The two car seats we have used, which were so graciously provided by the only car rental agency visited by us on this trip thus far were, before our very eyes, disintegrating. Literally, by the end of the day, the entire back seat and floor were covered in a thick layer of fibrous dust that poor Levi's "safety" seat had shed.
Maybe I should have just held him?

Saturday, October 22, 2011


Discovering AND appreciating a new city as we all try and find our new daily "routines" while overcoming jetlag is no easy task. The strong dose of it I was dealt this trip seems to have been the most difficult.

Being a nursing mom means when I am finally tired, but my little guy decides it's breakfast, I can't argue. Then when he decides he wants to party for a couple hours post-brekky (this being 4am Portugal time), there is not much I can say about that either.

you wouldn't think this was 4 am...

We spent our first week so up and down (mentally and physically - man Lisbon is hilly!). From energized and ready to take it all on, to completely deflated, with short tempers.
Of course, we were never hungry at the "right" times. Tired at midnight, and wide awake at 1am.

We found through it all, as we have done before,that we just needed to embrace it. Sleep when sleepy, eat when hungry, play when play was necessary (colouring at 2am, playing "toos" (tools) at 4am) -whatever it took.

Thankfully, we found synchronicity or it found us, and by the end of the first week our body clocks were finally in concurrence with the rise and fall of the sun.

Friday, October 21, 2011

Airtime With Little Ones

Ah the airplane bassinet... What a beautiful little blessing. Flying to Italy with our hearty 11 month old being passed between us the entire 8 hours was a serious workout not to mention a strain on the old triceps, so thank the Lord that our 6 month old was a perfect fit. We had pre-booked the bulkhead in order to reap this benefit and it paid off. Thanks, in part, to our complete ignorance of attendants orders to pick him up every 10 minutes due to impending turbulence, he slept soundly for the duration. Please don't misunderstand this as total neglect for our baby's safety, our hands were within distance to hold him or touch him without strain at any moment, and let's be real, If you're peacefully sleeping away, would you like to be wakened so that you are both tired AND panicky? Personally, No thanks.

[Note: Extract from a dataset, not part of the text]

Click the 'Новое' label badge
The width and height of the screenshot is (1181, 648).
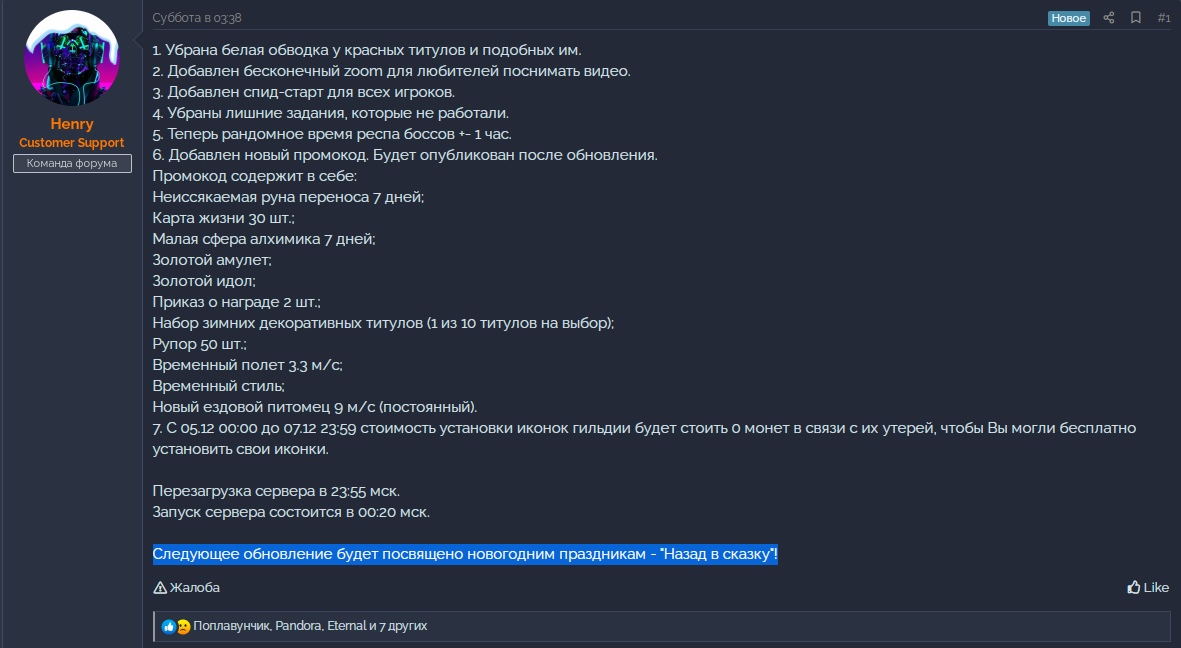tap(1069, 18)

A Note About Leaving Canada

Leaving the Toronto airport I was struck with the fabulous idea of giving Levi a taste of home by bringing along a small bottle of pure maple syrup and making him pancakes one morning. Well, still being on Canadian soil, the idea was not just brilliant, but also entirely plausible so I popped into the duty free.
The lesson of the day: don't buy syrup at the airport.
11 bucks for a 100ml bottle?? He can have jam on his pancakes.
Part of travel is craving the flavours of home, right?

Thursday, October 13, 2011

Crafty Lisbon

Browsing Lisbon for fabric was a fun adventure despite not really buying any.
I came across a few good shops, and had I not needed to be so discerning due to lack of space I probably would have left Portugal with more.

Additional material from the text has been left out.